== What is expected ==
Where a line in the records below includes "screenshot", pull that line out.

== Input data ==
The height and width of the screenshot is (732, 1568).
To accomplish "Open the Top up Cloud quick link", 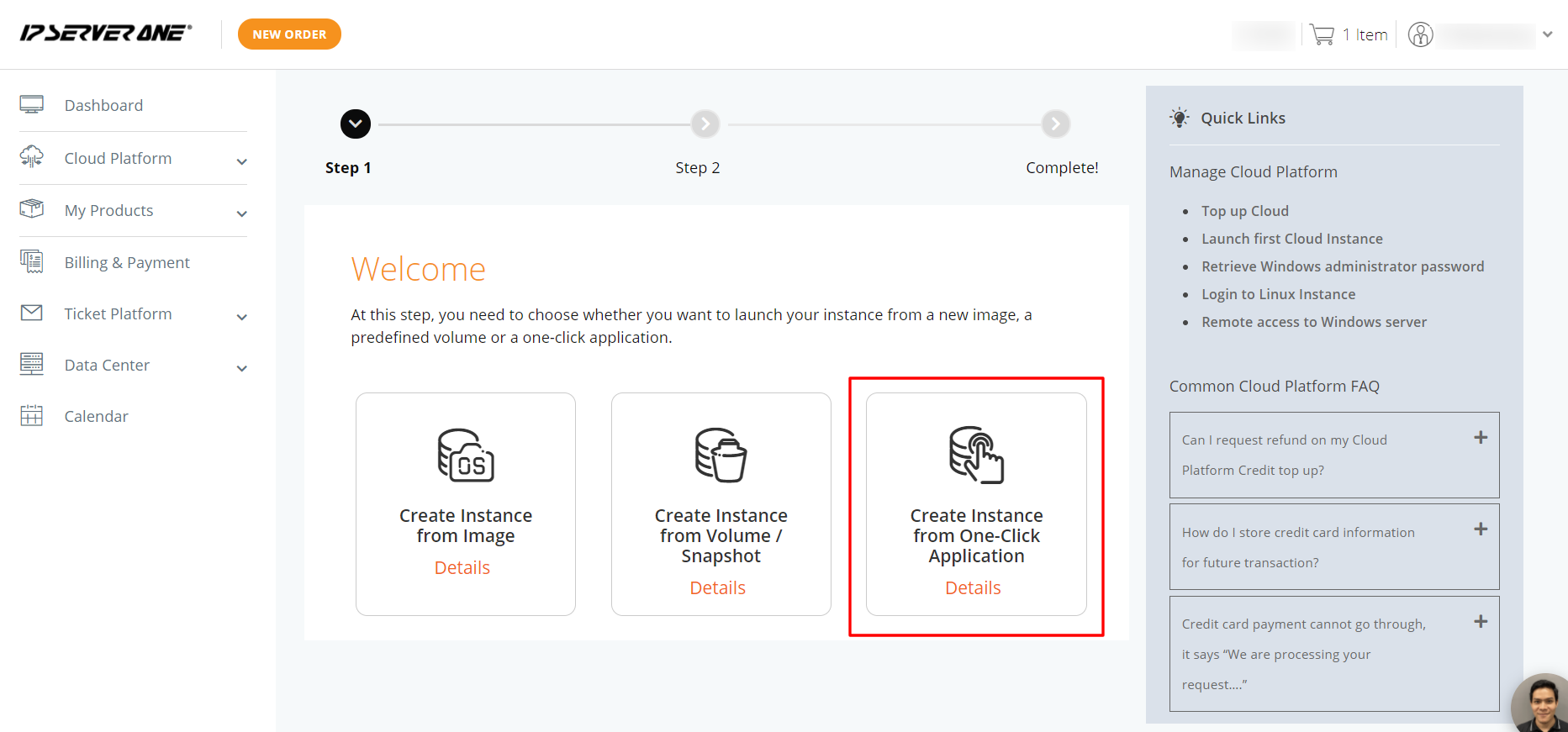I will click(1244, 211).
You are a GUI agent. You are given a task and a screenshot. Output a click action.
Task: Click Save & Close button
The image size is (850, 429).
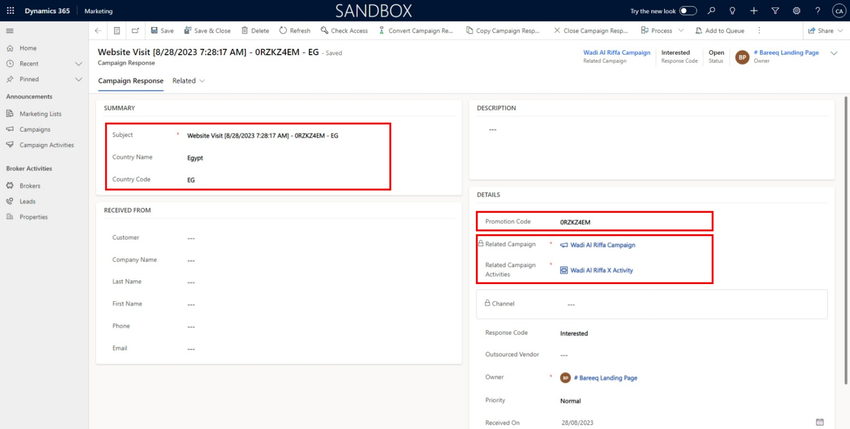click(x=207, y=31)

== Expected answer ==
The height and width of the screenshot is (732, 1568).
You are a GUI agent. You are given a task and a screenshot. Output a click action.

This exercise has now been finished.